Former Massey executive cooperating with prosecutors
An executive who ran several Massey Energy coal companies and worked closely with former CEO Don Blankenship faces criminal conspiracy charges and is cooperating with federal prosecutors, according to a report from The Associated Press.
David Craig Hughart, president of a Massey subsidiary that controlled White Buck Coal Co., is named in a federal information document — which signals a defendant is cooperating — filed Nov. 28 in U.S. District Court in Beckley, WV. The Associated Press reported that this could be a sign that authorities may be targeting Blankenship himself in the fatal West Virginia blast that was the nation’s worst mine disaster in four decades.
Upper Big Branch is never directly mentioned in the document, however, U.S. Attorney Booth Goodwin told The Associated Press the charges come from his team’s continuing and wide-ranging investigation of the April 2010 explosion that killed 29 men at the southern West Virginia mine
Massey was bought after the disaster by Virginia-based Alpha Natural Resources, which announced this past spring it was sealing the mine permanently.
The court document accuses Hughart of working with “known and unknown” co-conspirators to ensure that miners underground at White Buck and other, unidentified Massey-owned operations received advance warning about surprise federal inspections “on many occasions and various dates” between 2000 and March 2010.
Four investigations have concluded that Massey systematically covered up problems at the mine through an elaborate scheme that included sanitized safety-inspection books and an advance-warning system.
Hughart could be the link prosecutors need to go up the Massey food chain.
He’s been president of at least 10 Massey subsidiaries throughout his career, positions that would have required the consent of Blankenship who demanded production reports every 30 minutes from the UBB Mine, according to The Associated Press.
Investigators say that at other Massey mines, Hughart colluded with others to violate laws requiring adequate ventilation, the removal of explosive coal dust and the application of pulverized limestone to prevent explosions.
Hughart has agreed to plead guilty to two charges: felony conspiracy to defraud the federal government by impeding the actions of MSHA, and misdemeanor conspiracy to violate mandatory health and safety standards. The felony charge carries a possible sentence of five years in prison, Goodwin said. The misdemeanor carries up to one year.
He wouldn’t say who else might be charged or when. His investigators are “trying to push forward as quickly as we can,” Goodwin said, but he said that developing the necessary evidence means obtaining the cooperation of people like Hughart.
Hughart is the third person to face serious criminal charges in the mine-blast investigation.

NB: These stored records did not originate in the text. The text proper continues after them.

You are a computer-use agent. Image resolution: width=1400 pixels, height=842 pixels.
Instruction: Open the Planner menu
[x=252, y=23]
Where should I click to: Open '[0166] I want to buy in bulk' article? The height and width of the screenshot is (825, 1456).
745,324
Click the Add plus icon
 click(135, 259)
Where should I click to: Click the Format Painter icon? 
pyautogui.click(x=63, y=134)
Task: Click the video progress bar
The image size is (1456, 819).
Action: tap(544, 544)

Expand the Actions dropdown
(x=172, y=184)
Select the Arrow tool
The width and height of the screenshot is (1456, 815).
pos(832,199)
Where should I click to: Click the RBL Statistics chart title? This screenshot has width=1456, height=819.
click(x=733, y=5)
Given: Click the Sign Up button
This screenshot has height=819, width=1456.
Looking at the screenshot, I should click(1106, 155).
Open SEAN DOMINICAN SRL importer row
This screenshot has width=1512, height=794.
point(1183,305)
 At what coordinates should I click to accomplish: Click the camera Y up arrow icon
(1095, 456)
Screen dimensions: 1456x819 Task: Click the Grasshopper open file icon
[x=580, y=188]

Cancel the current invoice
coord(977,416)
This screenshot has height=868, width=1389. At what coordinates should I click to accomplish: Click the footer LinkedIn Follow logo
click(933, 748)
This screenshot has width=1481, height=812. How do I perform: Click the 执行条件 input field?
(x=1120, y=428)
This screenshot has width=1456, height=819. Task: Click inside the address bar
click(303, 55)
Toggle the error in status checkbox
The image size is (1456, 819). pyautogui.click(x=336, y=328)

A memo suggesting Blankenship regularly ordered underlings to put profits before safety emerged during a wrongful-death lawsuit filed by the widows of two men killed in a 2006 fire at Massey's Aracoma Coal Alma No. 1 mine. The memo told workers that if their bosses asked them to build roof supports or perform similar safety-related tasks, “ignore them and run coal.”
“This memo is necessary only because we seem not to understand that the coal pays the bills,” it said.
Massey settled that lawsuit for undisclosed terms, and Aracoma paid $4.2 million in civil and criminal penalties.